* Start DATASET RECORDS *

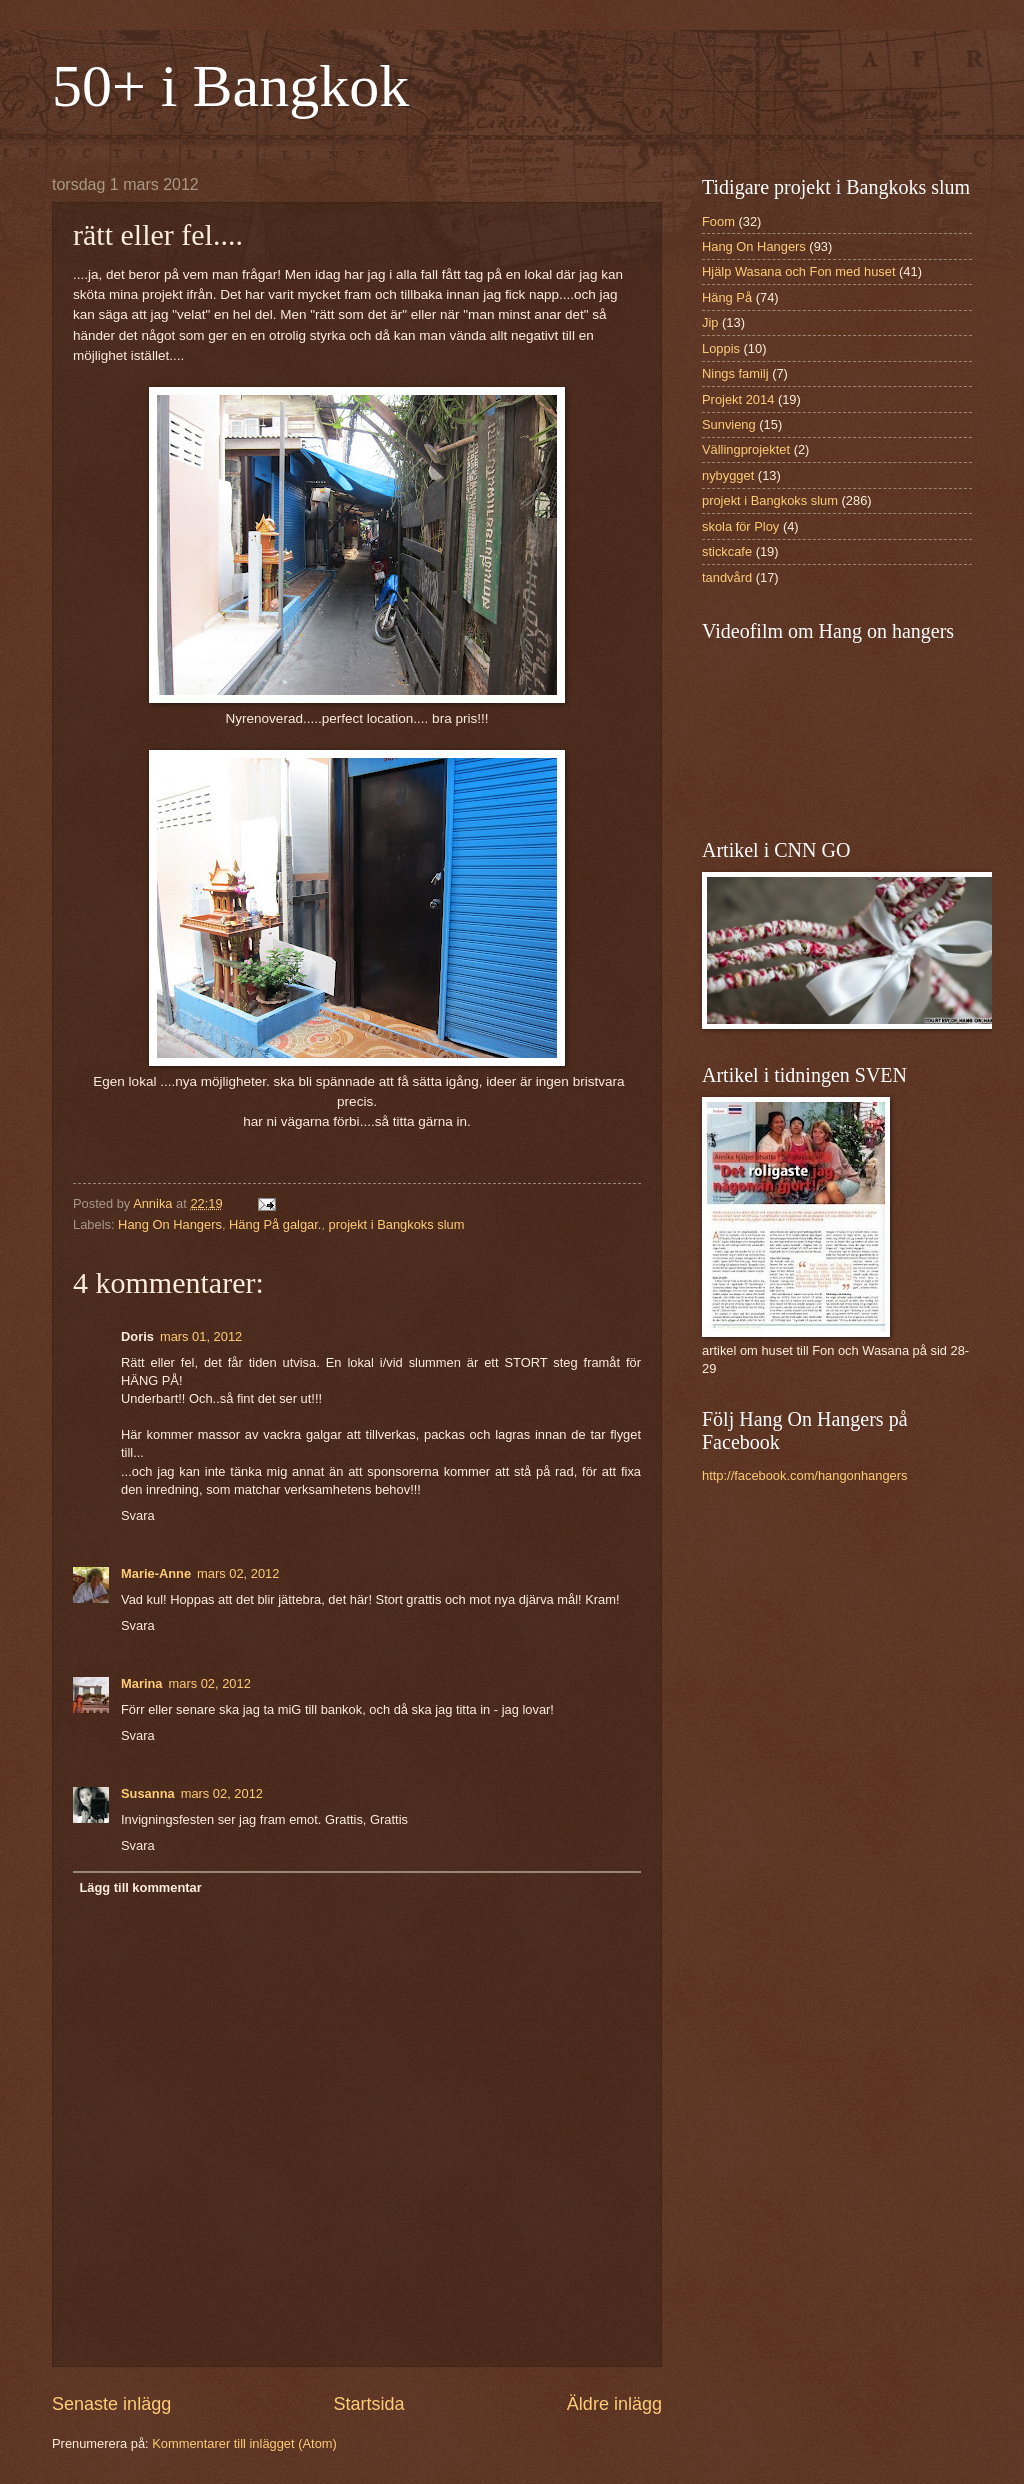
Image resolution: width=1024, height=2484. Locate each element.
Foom (718, 221)
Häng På (727, 297)
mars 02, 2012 (238, 1573)
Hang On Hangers (170, 1224)
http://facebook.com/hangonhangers (804, 1475)
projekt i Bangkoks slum (397, 1224)
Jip (710, 322)
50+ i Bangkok (230, 86)
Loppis (721, 348)
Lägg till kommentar (140, 1887)
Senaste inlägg (111, 2404)
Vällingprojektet (746, 449)
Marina (142, 1683)
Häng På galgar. (275, 1224)
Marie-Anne (156, 1573)
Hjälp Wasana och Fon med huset (798, 271)
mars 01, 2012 (201, 1336)
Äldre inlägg (614, 2404)
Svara (138, 1515)
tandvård (727, 577)
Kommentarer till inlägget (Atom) (244, 2443)
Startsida (368, 2404)
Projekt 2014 (738, 399)
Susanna (148, 1793)
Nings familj (735, 373)
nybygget (728, 475)
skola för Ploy (740, 526)
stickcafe (727, 551)
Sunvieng (729, 424)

* End DATASET RECORDS *

● SET TASK:
Copy every item above word for word, but leave out the pictures.

● ANSWER TO THE EXERCISE:
Image resolution: width=1024, height=2484. Locate each element.
Foom (718, 221)
Häng På (727, 297)
mars 02, 2012 (238, 1573)
Hang On Hangers (170, 1224)
http://facebook.com/hangonhangers (804, 1475)
projekt i Bangkoks slum (397, 1224)
Jip (710, 322)
50+ i Bangkok (230, 86)
Loppis (721, 348)
Lägg till kommentar (140, 1887)
Senaste inlägg (111, 2404)
Vällingprojektet (746, 449)
Marina (142, 1683)
Häng På galgar. (275, 1224)
Marie-Anne (156, 1573)
Hjälp Wasana och Fon med huset (798, 271)
mars 01, 2012 (201, 1336)
Äldre inlägg (614, 2404)
Svara (138, 1515)
tandvård (727, 577)
Kommentarer till inlägget (Atom) (244, 2443)
Startsida (368, 2404)
Projekt 2014 (738, 399)
Susanna (148, 1793)
Nings familj (735, 373)
nybygget (728, 475)
skola för Ploy (740, 526)
stickcafe (727, 551)
Sunvieng (729, 424)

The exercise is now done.